When a high-uncertainty strategic question appears, asking a single LLM risks single-model bias and missing perspectives. M3 provides a structured way to query multiple independent LLMs, let them exchange views, and arbitrate the most representative answer.

Problem this solves

Founder’s current manual workflow:

Asks Claude → gets answer A
Copies question to Perplexity → gets answer B
Copies to ChatGPT → gets answer C
Manually compares, synthesizes
Returns to Claude with synthesized view for implementation

This is “courier work” — mechanical, error-prone (founder can miss nuances), slow (context-switching costs). Also inconsistent (founder may not query all three every time, introducing bias).

M3 automates the courier work while preserving the epistemic value of multi-model consultation.

Target users

Primary: Synth Nova pipeline — agents (CEO, Director, Judge) can propose Chamber session when they face high-uncertainty decisions. Pipeline never auto-delegates — founder approval required.
Secondary: Founder direct use — founder can manually open Chamber with a question (“should we prioritize M2 or M3 next quarter?”). Same arbitrated quorum result.
Future (v2+): External users — premium feature for product users who want “GPT+Claude+Gemini consensus” on their strategic questions.

Differentiation

Consensus vs single-LLM: reduces risk of single-model biases and blind spots
Structured arbitration: not just voting or averaging — arbiter explicitly evaluates methodology and evidence quality
Auditable: all participating LLM responses preserved, arbiter reasoning documented (Constitution Law 6: No Important Decision Without Trace)
Human-gated: founder approves every delegation (Constitution Law 5)

Trigger Model

Delegation requires explicit founder approval.
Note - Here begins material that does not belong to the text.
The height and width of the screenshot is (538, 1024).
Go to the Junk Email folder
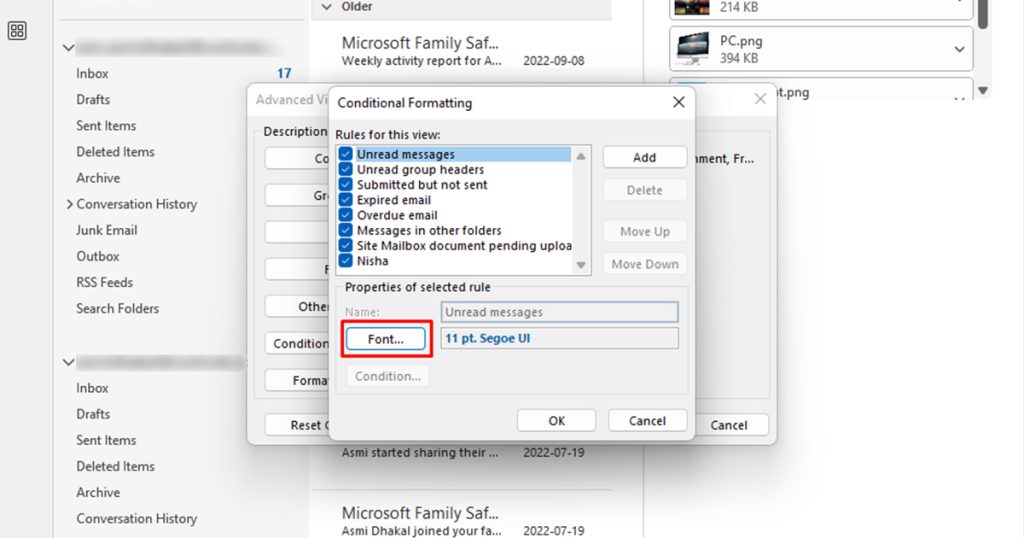(x=107, y=230)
The system never auto-delegates to Chamber.

Two trigger paths:

Path A — Pipeline proposal:

Agent encounters high-uncertainty question (low confidence, conflicting evidence, novel domain)
Agent proposes “Consider Chamber session for question X” to founder
Founder approves or declines
On approval, Chamber session runs

Path B — Founder initiation:

Founder manually opens Chamber UI/CLI
Enters question + context
Chamber session runs

LLM Panel (v1)

Three independent providers for minimum viable quorum:

LLM	Provider	Role
Claude Sonnet 4	Anthropic	Panelist + Arbiter (dual role — see Arbitration)
GPT-4	OpenAI	Panelist
Gemini Pro	Google	Panelist

Rationale for v1 panel:

Three providers → true diversity of training data, alignment approaches, biases
All three have stable APIs with reasonable pricing
Minimum viable quorum: 3 panelists can have disagreement resolution (2 vs 1) while 2 would just tie

v2+ candidates (deferred, see Integration Triage Policy ADR-0011):

Grok (xAI) — different worldview, but API access limited
DeepSeek — cheap but geopolitical considerations
Perplexity — strong on web-research questions, but expensive API
Mistral, Llama — open-source diversity for specific technical questions

Deliberation Structure

Phase 1: Independent Responses

Each LLM receives the same question + context, independently produces initial answer.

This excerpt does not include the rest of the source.